Dryw Dworsky, Ph.D. & Vikki Krane, Ph.D.
Bowling Green State University
Although this area is extremely interesting and some would argue as important as any other, it is not easy to put concrete parameters around the methods that can be useful to those reading this article. I could simple say ‘Be positive and have a high desire to heal’ but that ultimately will not mean a huge amount to most people. Really to gain benefit from mindful attention on healing, we need to first be mindful of the healing process and what changes are occurring over time as we focus our attention on our breathing and opening methods. But then we need to also have a positive outlook on the entire problem of injury and its place in our personal Martial Arts journey. This is hard to define with clarity as I am sure you can appreciate.

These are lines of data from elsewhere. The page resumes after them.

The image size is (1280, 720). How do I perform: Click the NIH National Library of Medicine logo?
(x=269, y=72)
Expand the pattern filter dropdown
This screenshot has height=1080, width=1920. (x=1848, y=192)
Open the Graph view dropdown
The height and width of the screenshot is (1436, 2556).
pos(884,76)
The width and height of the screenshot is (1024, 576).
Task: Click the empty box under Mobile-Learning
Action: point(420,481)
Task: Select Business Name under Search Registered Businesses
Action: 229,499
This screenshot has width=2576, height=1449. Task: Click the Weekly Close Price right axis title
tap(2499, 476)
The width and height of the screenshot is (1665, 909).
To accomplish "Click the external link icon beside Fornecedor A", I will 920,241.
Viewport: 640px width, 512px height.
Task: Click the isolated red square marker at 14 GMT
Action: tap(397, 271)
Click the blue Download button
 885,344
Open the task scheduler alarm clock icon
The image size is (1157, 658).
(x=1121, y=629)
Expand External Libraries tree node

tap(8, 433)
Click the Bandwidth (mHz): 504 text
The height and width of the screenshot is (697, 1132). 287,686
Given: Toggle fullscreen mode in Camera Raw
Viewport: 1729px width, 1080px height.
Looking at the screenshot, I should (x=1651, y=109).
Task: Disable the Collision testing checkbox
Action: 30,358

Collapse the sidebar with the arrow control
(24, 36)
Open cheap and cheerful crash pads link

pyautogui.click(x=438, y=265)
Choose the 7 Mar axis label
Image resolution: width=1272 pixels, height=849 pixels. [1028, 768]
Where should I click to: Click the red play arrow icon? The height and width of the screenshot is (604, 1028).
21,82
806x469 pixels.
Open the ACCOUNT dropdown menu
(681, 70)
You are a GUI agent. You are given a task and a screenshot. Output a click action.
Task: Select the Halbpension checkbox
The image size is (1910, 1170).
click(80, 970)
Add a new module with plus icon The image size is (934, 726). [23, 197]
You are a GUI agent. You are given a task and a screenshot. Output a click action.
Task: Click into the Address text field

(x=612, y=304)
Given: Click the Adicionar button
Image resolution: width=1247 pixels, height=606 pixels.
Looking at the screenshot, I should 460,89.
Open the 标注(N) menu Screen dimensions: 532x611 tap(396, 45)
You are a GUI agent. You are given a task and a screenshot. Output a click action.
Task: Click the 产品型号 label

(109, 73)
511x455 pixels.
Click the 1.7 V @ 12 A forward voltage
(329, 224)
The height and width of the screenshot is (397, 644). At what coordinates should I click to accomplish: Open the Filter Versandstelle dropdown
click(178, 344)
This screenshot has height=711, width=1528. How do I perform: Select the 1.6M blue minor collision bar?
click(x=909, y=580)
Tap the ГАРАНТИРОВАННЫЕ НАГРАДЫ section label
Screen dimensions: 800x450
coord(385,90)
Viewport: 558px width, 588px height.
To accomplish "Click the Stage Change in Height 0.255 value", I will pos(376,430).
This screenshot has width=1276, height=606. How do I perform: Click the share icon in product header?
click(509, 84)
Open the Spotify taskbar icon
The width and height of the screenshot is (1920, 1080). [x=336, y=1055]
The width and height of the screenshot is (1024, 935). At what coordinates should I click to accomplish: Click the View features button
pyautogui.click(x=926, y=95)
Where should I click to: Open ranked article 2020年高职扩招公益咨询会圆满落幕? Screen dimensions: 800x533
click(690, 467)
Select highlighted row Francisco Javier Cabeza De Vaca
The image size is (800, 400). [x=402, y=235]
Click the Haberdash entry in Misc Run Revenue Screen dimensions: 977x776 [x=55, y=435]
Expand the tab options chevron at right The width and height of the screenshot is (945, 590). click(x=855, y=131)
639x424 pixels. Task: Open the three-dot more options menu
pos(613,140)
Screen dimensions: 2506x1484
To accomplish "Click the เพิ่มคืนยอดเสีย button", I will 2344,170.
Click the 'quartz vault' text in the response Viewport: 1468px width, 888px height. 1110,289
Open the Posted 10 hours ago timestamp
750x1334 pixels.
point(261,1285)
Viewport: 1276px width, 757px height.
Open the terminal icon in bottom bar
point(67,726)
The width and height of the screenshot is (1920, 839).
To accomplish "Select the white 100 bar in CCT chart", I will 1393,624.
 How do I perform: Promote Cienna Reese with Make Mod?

Far clearer is how we can use the mind during our healing sessions. This, again, is something that is present in the ancient healing techniques that martial artists would use to ensure they could recover as quickly as possible and train the next day. Some people have speculated that the large adoption of mindful meditation practices by early martial artists was for this very purpose. An ability to focus the mind on the site of injury and especially during rehabilitation techniques is not only useful, it is vital.
When we are performing healing work on our own, be that breathing work, opening or conventional stabilisation methods we need to maintain a close inspection of how these methods are impacting the site of injury. Without mindful practice it would be extremely easy to go too far and set the healing process back. As you breath, open the joints, extend or move to recover you should be focusing deeply on the site of injury, feeling every millimetre of movement extremely clearly. Then you will get to points where you are working in the injury site without going past its healing range. Over time you constantly ‘feel’ and reach the injury site and this in turn directs the body to focus its healing more precisely.
Healing takes focus.
The concepts presented in this article are designed to point you in the right direction for techniques and methods that can be used to enhance the early phases of the healing process, during what would classically be called the resting phase of recovery. They are not replacements for other techniques and should be used and considered in addition to them. But perhaps the most important point to make, to those suffering with injury, is that you should approach it as a task to be completed rather than something that will just happen. If you ‘wait it out’ often the recovery will take far longer than if you focus on recovery with purpose and drive.
It takes focus, time and dedication to effectively heal yourself of injuries. If you place that responsibility in your own hands, and work hard … but with softness and attention, you may well speed up the healing of injuries that would have otherwise crippled you for much longer. I have improved the recovery time of muscle tears, sprains, joint damage and even a spine injury using the methods presented here in the early phases of the injury.
You too can Breathe, Open, and think your way towards recovery. Above all else, be mindful and respect your injuries, but be positive and understand that they will be resolved.